(Stored data entries)
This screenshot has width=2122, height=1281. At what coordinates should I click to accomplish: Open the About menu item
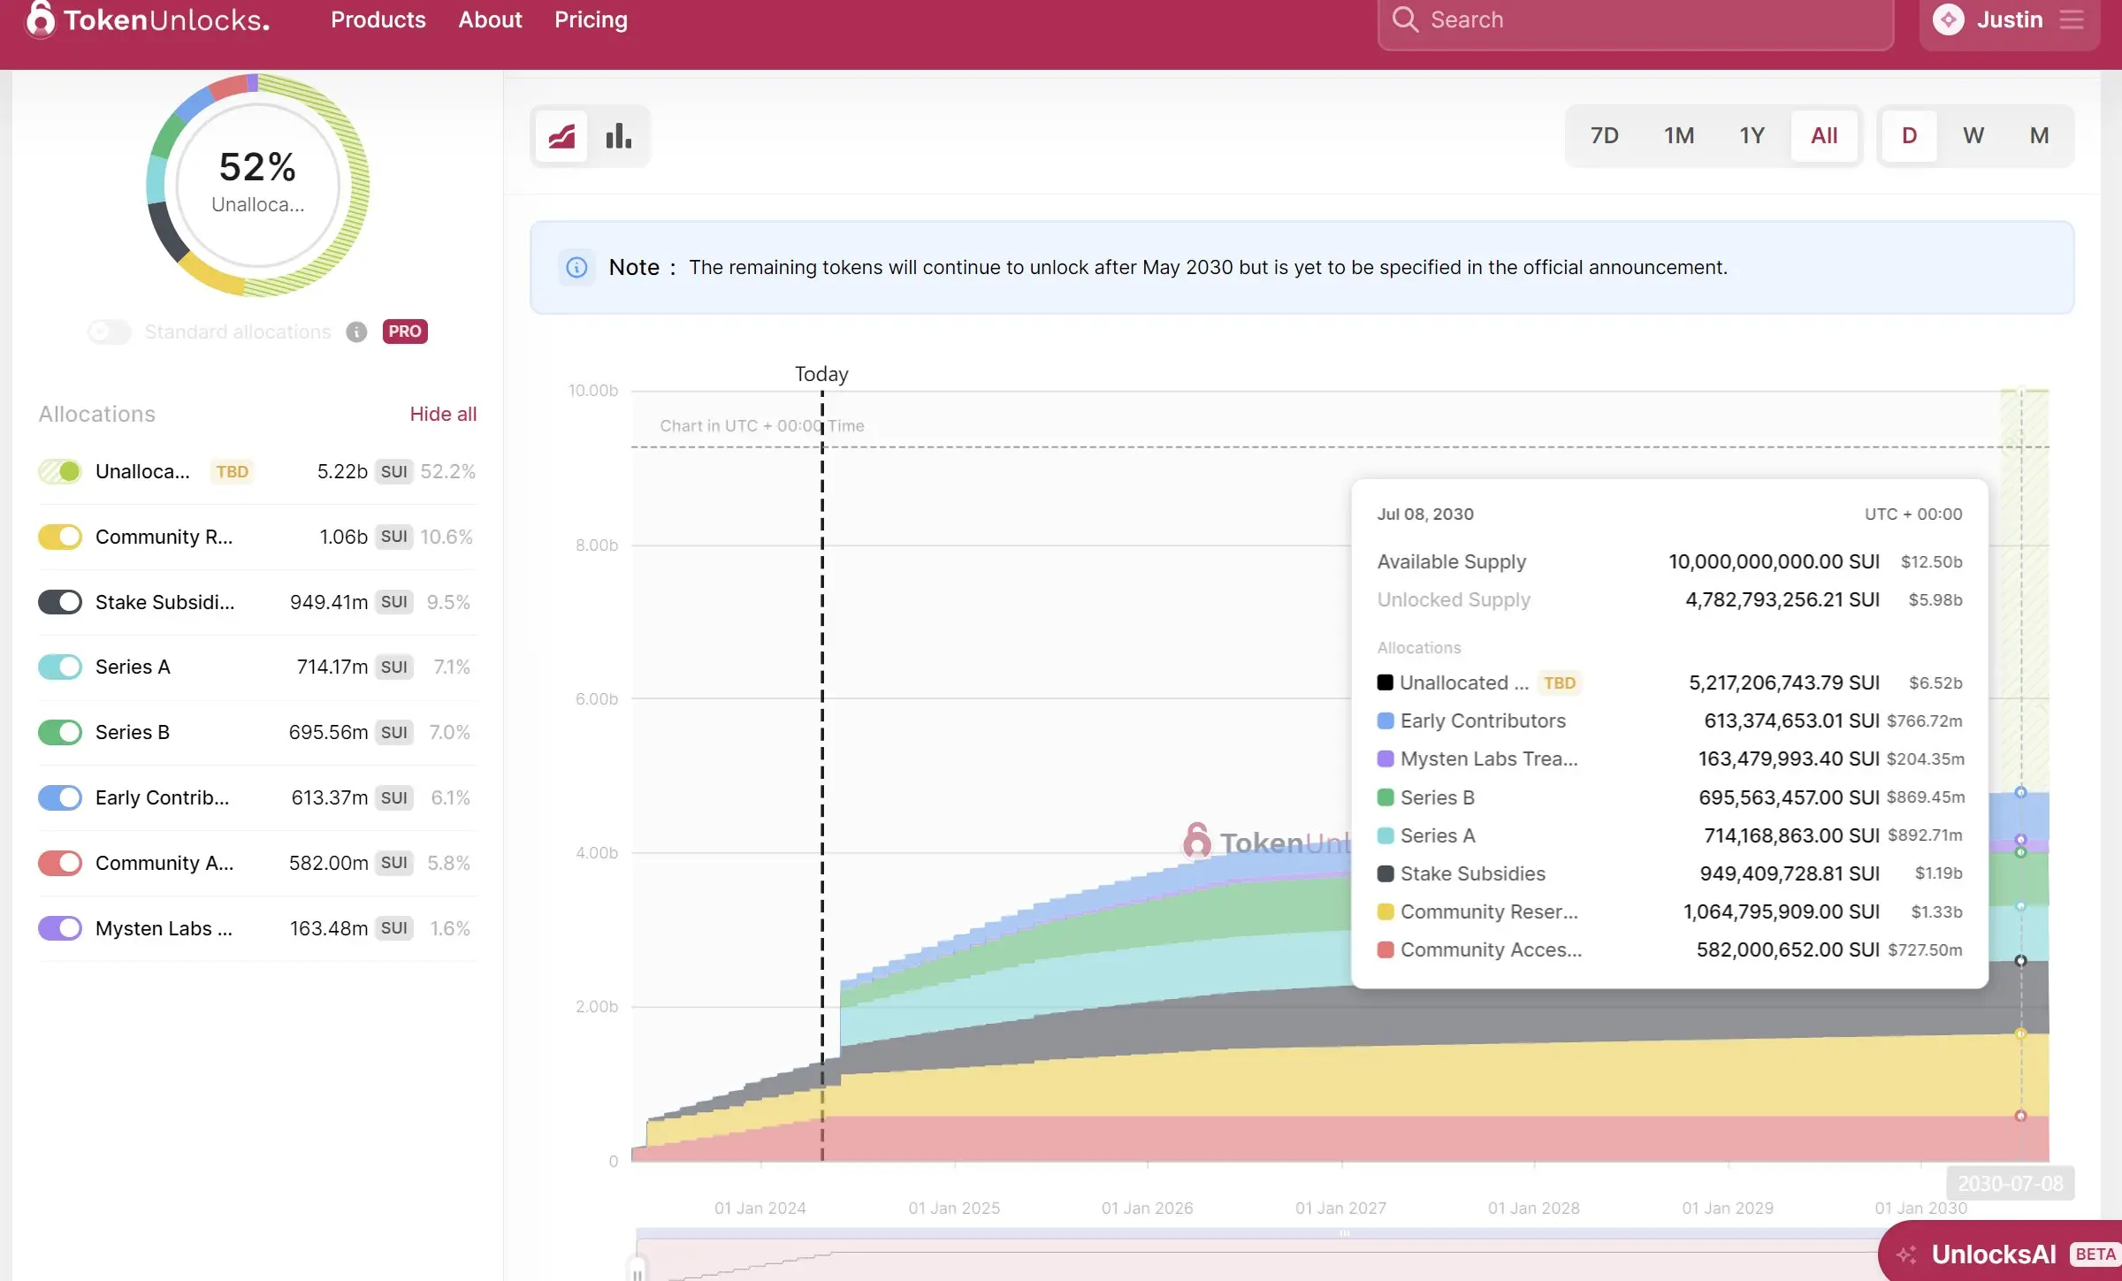tap(490, 19)
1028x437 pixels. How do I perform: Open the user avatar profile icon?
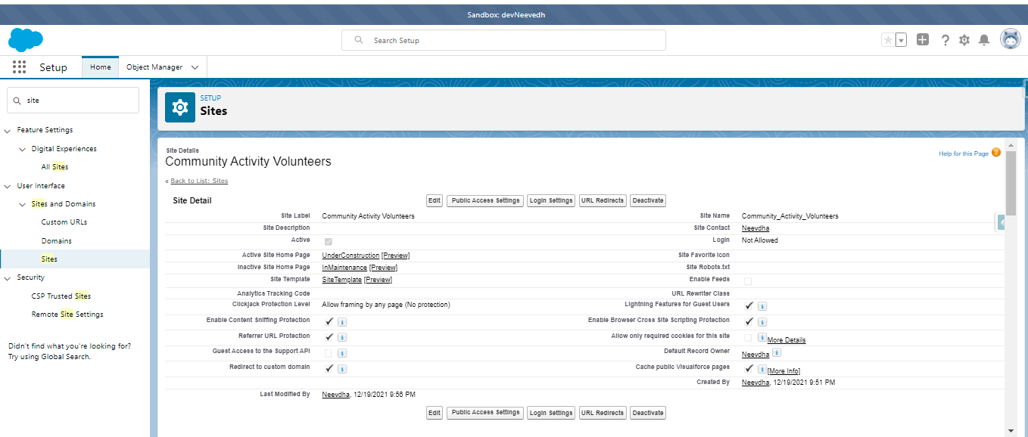pyautogui.click(x=1011, y=39)
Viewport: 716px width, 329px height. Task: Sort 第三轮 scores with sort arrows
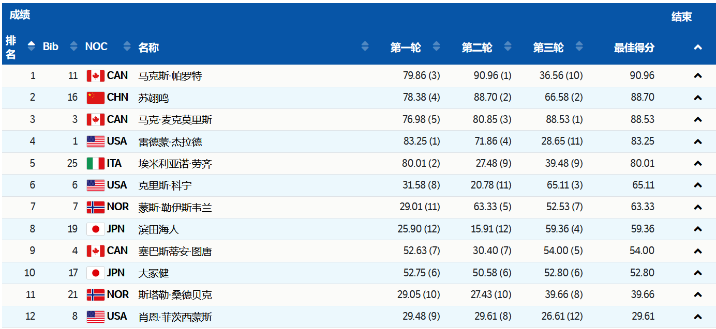(x=579, y=46)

* Description of the task *
This exercise calls for a verbatim output of the entries, pictures omitted.

* Your solution *
This screenshot has width=2122, height=1281. At what coordinates should I click to accomplish: Open the About menu item
tap(490, 19)
1028x437 pixels. How do I perform: Open the user avatar profile icon?
pyautogui.click(x=1011, y=39)
Viewport: 716px width, 329px height. Task: Sort 第三轮 scores with sort arrows
(x=579, y=46)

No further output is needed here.